Secondo l’art. 3 della legge Legge 5 febbraio 1992, n. 91, “Nuove norme sulla cittadinanza”, “Il minore straniero adottato da cittadino italiano acquista la cittadinanza”. Se non che, l’art. 15 della stessa legge stabilisce che “L’acquisto o il riacquisto della cittadinanza ha effetto…dal giorno successivo a quello in cui sono adempiute le condizioni e le formalità richieste.” E dunque, in applicazione della legge speciale sull’adozione, che è la n. 184/1983 e successive modifiche, occorre osservare la formalità della richiesta di “verifica” della sentenza straniera di adozione da parte del giudice italiano (tribunale per i minorenni), perché sarà questo giudice a ordinare che la sentenza venga iscritta nei registri dello stato civile e, solo con questa iscrizione, si darà atto con effetto retroattivo del rapporto genitore-figlio che esiste dalla data della sentenza straniera. L’art. 34 della legge sull’adozione al comma 3 stabilisce, infatti, che “Il minore adottato acquista la cittadinanza italiana per effetto della trascrizione del provvedimento di adozione nei registri dello stato civile, e il procedimento da seguire è spiegato nel successivo art. 35. Sempre secondo l’art. 34, questa volta comma 1, della legge sulle adozioni, è stabilito che “Il minore che ha fatto ingresso nel territorio dello Stato sulla base di un provvedimento straniero di adozione o di affidamento a scopo di adozione gode, dal momento dell’ingresso, di tutti i diritti attribuiti al minore italiano in affidamento familiare”.

Ecco dunque che nel nostro Paese avviene la stranissima marcia indietro rispetto alla Convenzione de L’Aja del 1993 con cui ci si è impegnati a riconoscere le adozioni avvenute all’estero nel rispetto delle procedure seguite attraverso gli Enti autorizzati e certificate dalla CAI (Commissione per le Adozioni Internazionali).

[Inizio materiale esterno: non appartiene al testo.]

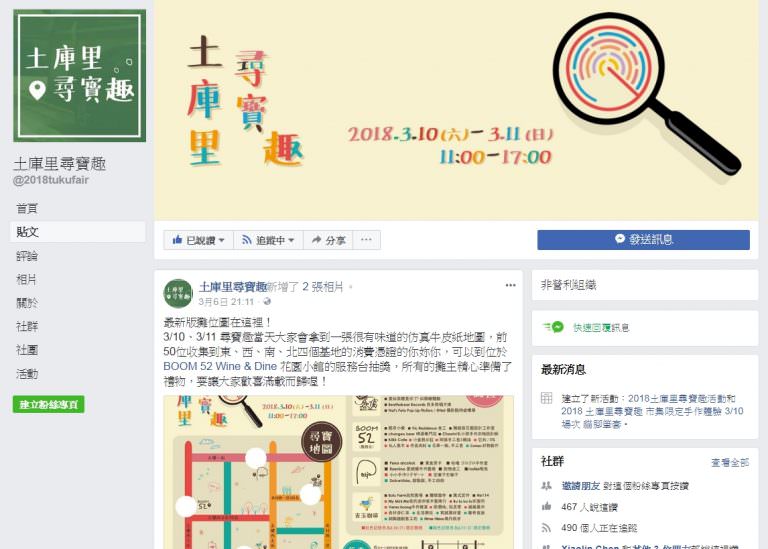Click the 發送訊息 button

pos(643,239)
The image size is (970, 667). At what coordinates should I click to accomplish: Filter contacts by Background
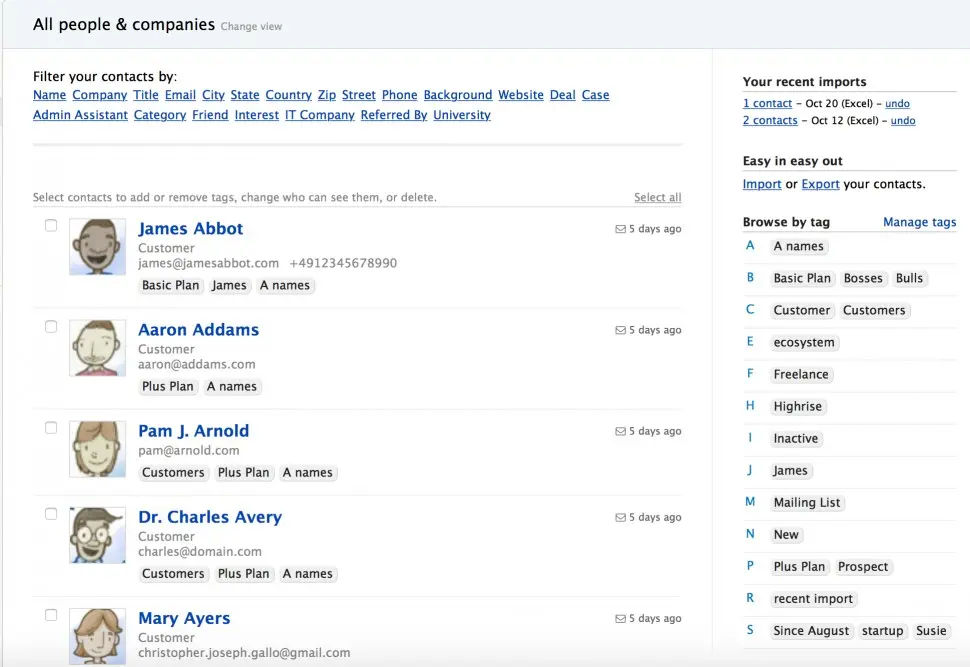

Il minore adottato, infatti, entra in Italia proprio sulla base di uno speciale visto rilasciato dalla CAI secondo l’art. 32 della legge sulle adozioni: “La Commissione di cui all’articolo 38, ricevuti gli atti di cui all’articolo 31 e valutate le conclusioni dell’ente incaricato, dichiara che l’adozione risponde al superiore interesse del minore e ne autorizza l’ingresso e la residenza permanente in Italia.”

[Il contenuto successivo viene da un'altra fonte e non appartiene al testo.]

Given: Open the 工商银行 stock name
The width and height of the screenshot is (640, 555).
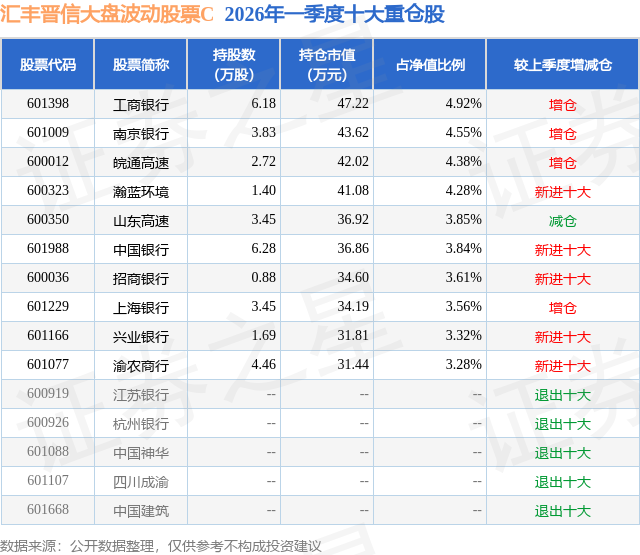Looking at the screenshot, I should [x=141, y=105].
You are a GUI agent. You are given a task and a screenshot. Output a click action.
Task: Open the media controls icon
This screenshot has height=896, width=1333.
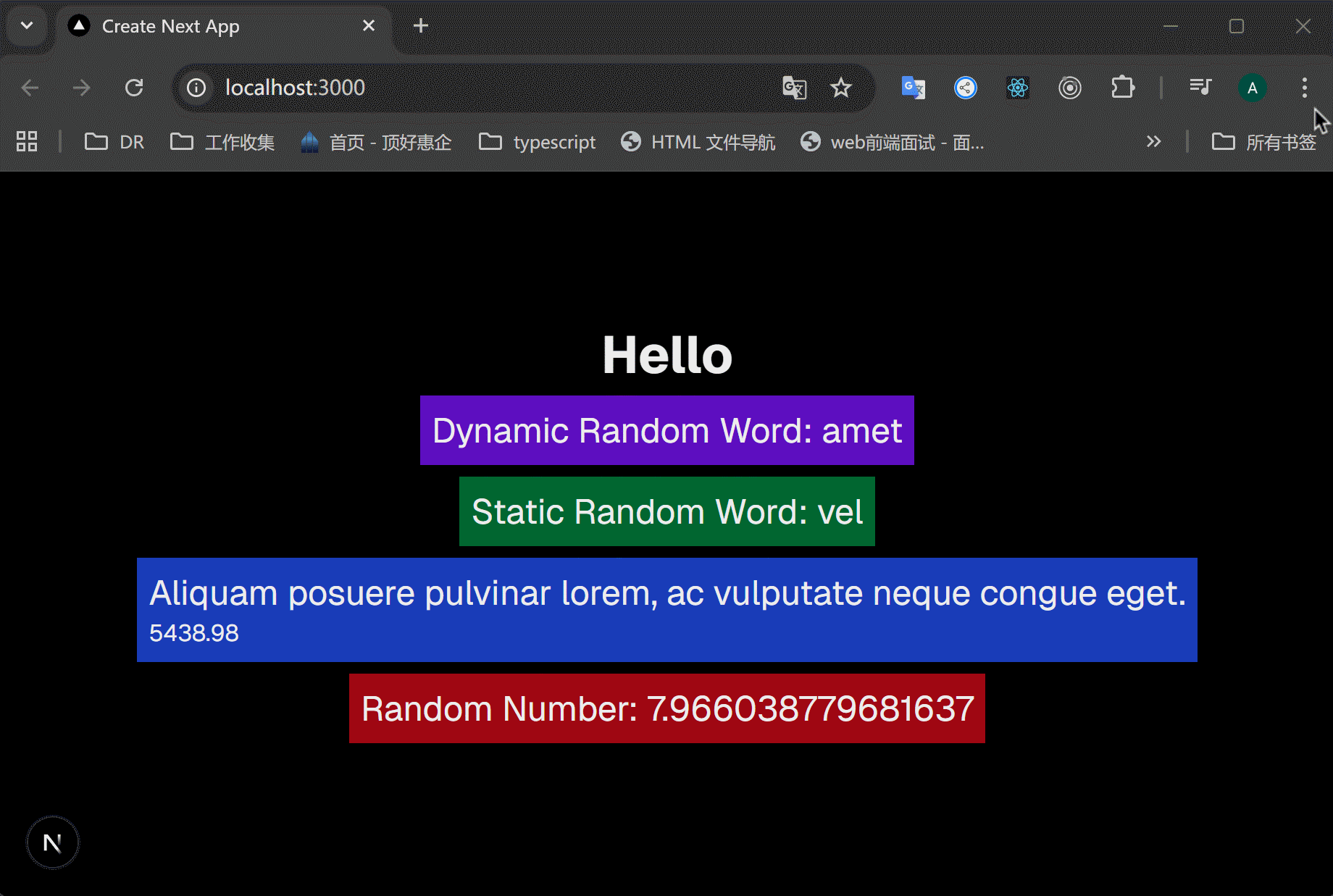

Da tutte le norme ricordate, viene fuori che in effetti il minore adottato appena giunge in Italia non ha ancora la cittadinanza italiana. Sappiamo che la registrazione viene fatta col cognome quando la sentenza straniera dispone già in questo senso e per questo è evidente che nel Suo caso è mancato proprio il buon senso degli impiegati dei pubblici uffici che hanno dato dimostrazione di grande fantasia!